However, you don't need to repeat this with different weights - you can easily and rather accurately prorate the speed measured with known weight, to a different weight (under the same canopy). If jumper 1 weighs W1 (including all gear) and jumper 2 weighs W2, the ratio of their speeds will be

V2/V1 = (W2/W1)^0.5

This is because aerodynamic forces are proportional to the square of airspeed - and vice versa, airspeed is proportional to the square root of wingloading.

For example, jumper 1 is 180lbs with gear and his rate of descent under Trango 225 is 8ft/s. Then, for jumper 2 who's 250lbs with gear, the rate of descent under the same canopy will be 8*(250/180)^0.5 = 9.5ft/s.
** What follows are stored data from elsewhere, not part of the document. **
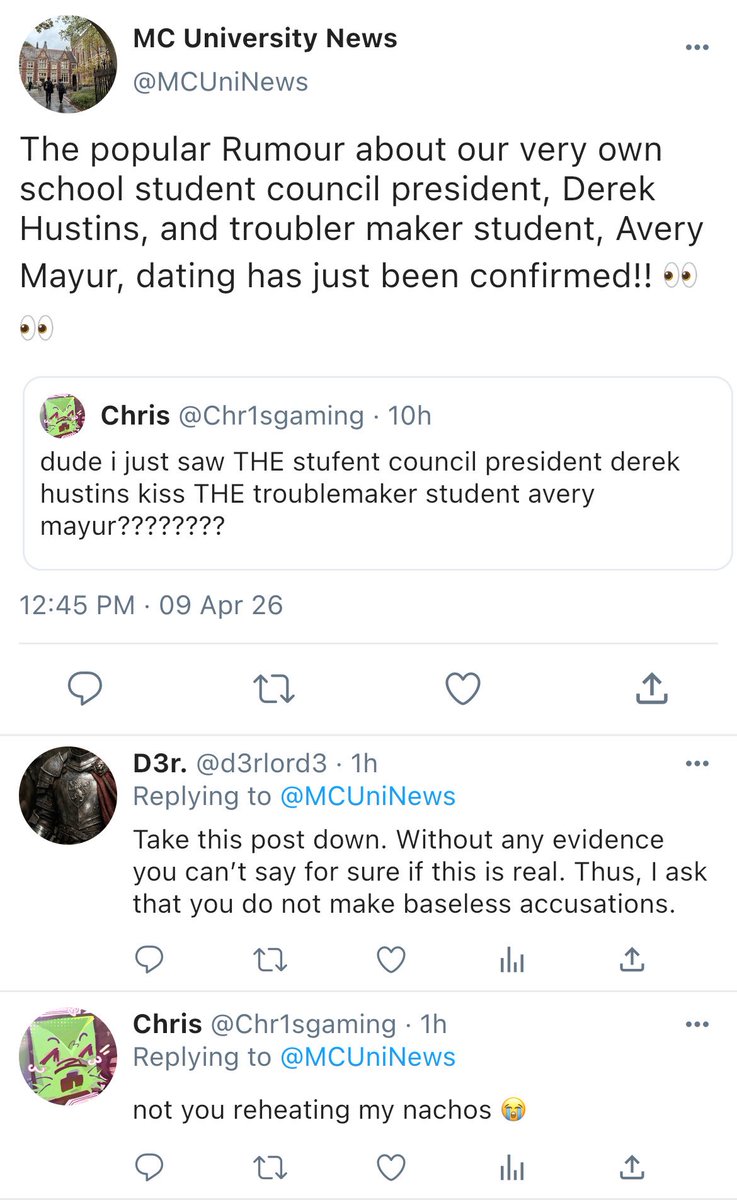737x1200 pixels.
Task: Share the main tweet via share icon
Action: click(x=651, y=686)
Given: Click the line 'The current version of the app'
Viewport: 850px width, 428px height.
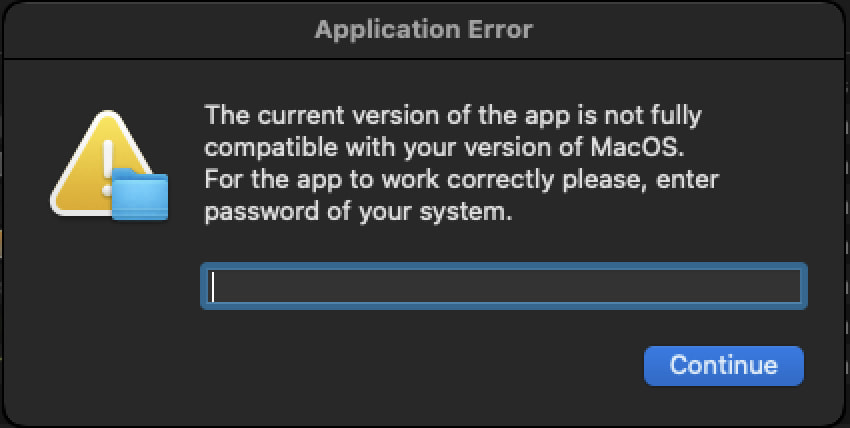Looking at the screenshot, I should pos(453,115).
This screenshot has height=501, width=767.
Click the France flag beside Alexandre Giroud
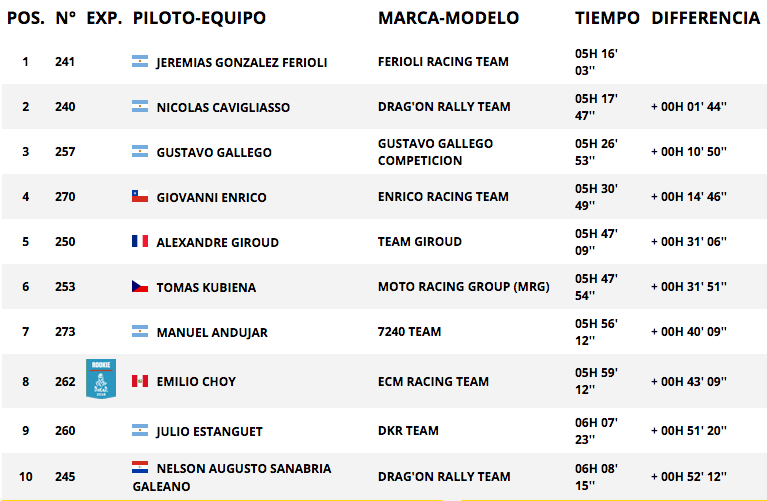click(x=140, y=241)
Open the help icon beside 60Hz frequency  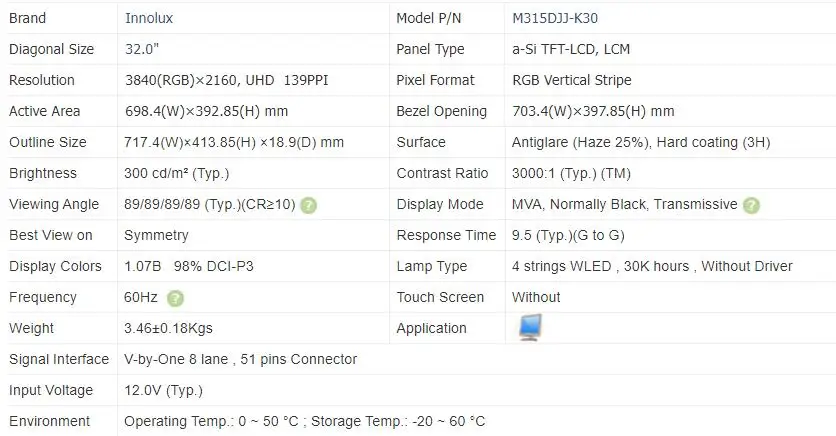pos(175,298)
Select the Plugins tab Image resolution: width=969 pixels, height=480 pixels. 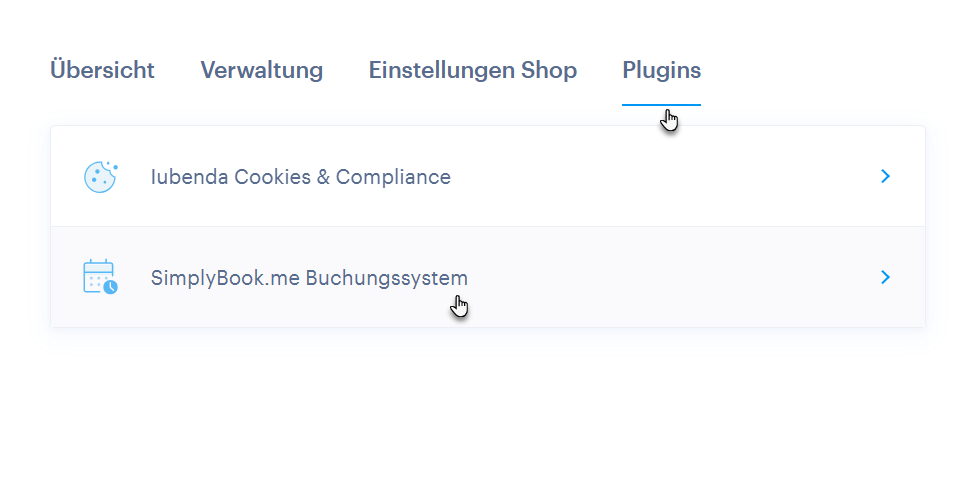click(661, 70)
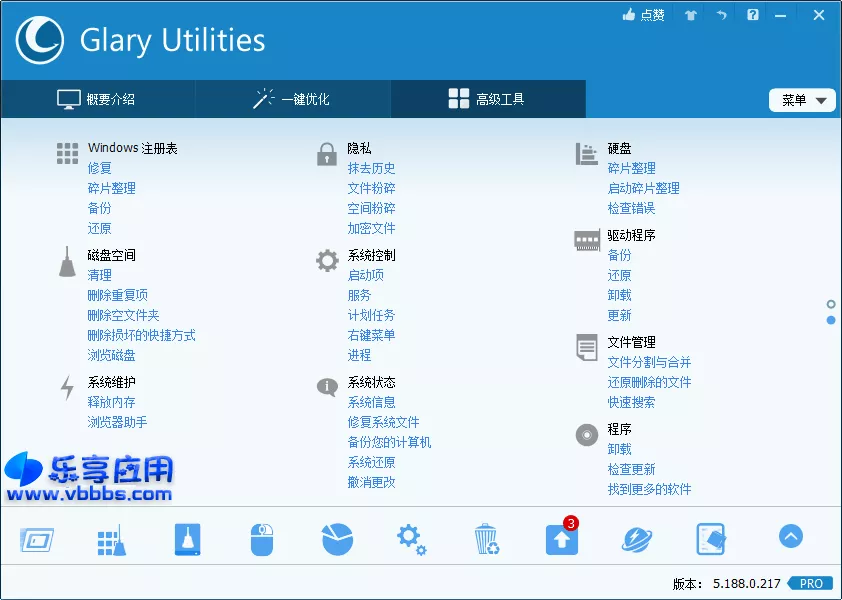Click the help question mark icon
The width and height of the screenshot is (842, 600).
pos(752,15)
For the same weight but different canopy size (S1 and S2),

V2/V1 = (S1/S2)^0.5.

For example, if a jumper under Flik 240 has rate of descent 8ft/s, then the same jumper under Flik 300 will have rate of descent 8*(240/300)^0.5 = 7.2ft/s.

Knowing rate of descent is oftentimes useful to estimate your opening height. For example, my Flik 322 descends at 10ft/s, so 30s canopy flight pretty consistently equates to 300ft of fully open canopy.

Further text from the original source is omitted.